А между тем неторопливо, словно по расписанию, гасли окна. Пока они пели «Не бродить, не мять» и «Снился мне сад», в строю осталось несколько кухонь. Ближайшая мерцала больничным, трубочным светом. Морг, — заметил Крылов (…? «Неужели опять невпопад?»).
Сегодня закончили петь заметно раньше, чем обычно, — холодно, сказала хозяйка Маша.
Неелов и Строев пошли курить на кухню, Крылов за ними. Они закурили, и как-то закономерно товарищи заговорили помимо него. Как бы не замечая его толком, на всякий случай?
— Ох, — сказал Крылов, улучив паузу, — да не злюсь я, на самом деле. — О чем ты, конечно, — ответил Неелов, и больше они ни полслова. А он надеялся хотя бы на бесхребетную отзывчивость Неелова.
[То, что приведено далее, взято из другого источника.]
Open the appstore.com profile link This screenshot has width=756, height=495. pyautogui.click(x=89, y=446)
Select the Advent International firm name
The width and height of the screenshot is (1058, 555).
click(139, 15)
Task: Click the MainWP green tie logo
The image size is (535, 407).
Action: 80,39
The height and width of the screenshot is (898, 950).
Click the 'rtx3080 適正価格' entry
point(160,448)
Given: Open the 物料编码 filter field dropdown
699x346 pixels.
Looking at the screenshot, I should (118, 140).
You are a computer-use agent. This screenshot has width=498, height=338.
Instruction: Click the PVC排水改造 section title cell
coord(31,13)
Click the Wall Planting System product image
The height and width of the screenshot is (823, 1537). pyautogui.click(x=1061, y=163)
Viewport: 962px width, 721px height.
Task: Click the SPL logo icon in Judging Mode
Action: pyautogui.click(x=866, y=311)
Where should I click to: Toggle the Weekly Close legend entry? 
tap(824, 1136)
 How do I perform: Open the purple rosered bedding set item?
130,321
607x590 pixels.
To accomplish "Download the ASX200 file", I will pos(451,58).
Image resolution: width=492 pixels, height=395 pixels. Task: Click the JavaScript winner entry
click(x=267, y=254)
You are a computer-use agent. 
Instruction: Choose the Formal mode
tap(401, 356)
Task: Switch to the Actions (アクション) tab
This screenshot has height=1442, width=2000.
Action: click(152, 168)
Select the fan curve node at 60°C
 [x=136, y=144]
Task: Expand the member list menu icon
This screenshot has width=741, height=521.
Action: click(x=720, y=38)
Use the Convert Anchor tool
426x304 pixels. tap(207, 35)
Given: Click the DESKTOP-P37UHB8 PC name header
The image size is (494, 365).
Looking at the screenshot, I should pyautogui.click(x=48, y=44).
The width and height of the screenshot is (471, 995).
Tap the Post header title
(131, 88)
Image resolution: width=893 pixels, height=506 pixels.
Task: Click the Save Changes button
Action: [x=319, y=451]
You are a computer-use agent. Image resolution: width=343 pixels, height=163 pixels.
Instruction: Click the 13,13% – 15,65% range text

Но тот, пьяный-пьяный, тем старательней рулил в сторону.
Ночевать Крыловы не решились. Люба, опасаясь непонятно чего, сказала с досадой, что у нее болит голова, и друзья ей, не вдаваясь в подробности, «поверили». Ложников дал Крылову свою лыжную шапочку, полосатую, с рыжим помпоном. Крылов натянул эту теплую, двойную гадость на уши и оглох, снова испытывая беззащитность.
Их проводили с сожалениями и поцелуями. Но Крылов запомнил, как укоризненно взглянула на него записная аутсайдерша Дуся, поджав пухлые губки.
На улице Люба устало сказала: — Не обижайся, что выдернула. Согласись, ты не в форме.
— Конечно, — сказал Крылов, — это от неожиданности. Извини, почему-то не отряхнулся.
— Ты не старей, братец кролик, — сказала Люба.
— А все-таки они черти, — сказал Крылов, — видно, старею, ага… Вот пусть они завтра сами едут, юные…
— Им нельзя, — засмеялась Люба, — сам понимаешь. Представь!
— Представляю, — примирительно засмеялся Крылов, — черти!
Дочь Маша не чаяла их сегодня увидеть. Она была разочарована. Похоже, она рассчитывала спать на просторе, без родителей. И какая в том была радость? Дома нет родителей — призрак свободы? Белобрысенькая, с грубоватыми папиными чертами лица и его топорненькой фигурой, хотела помечтать в тишине о молодом человеке, которого ждала, и дождется ли? «Доченька моя бедная!» — сжалось отцовское сердце.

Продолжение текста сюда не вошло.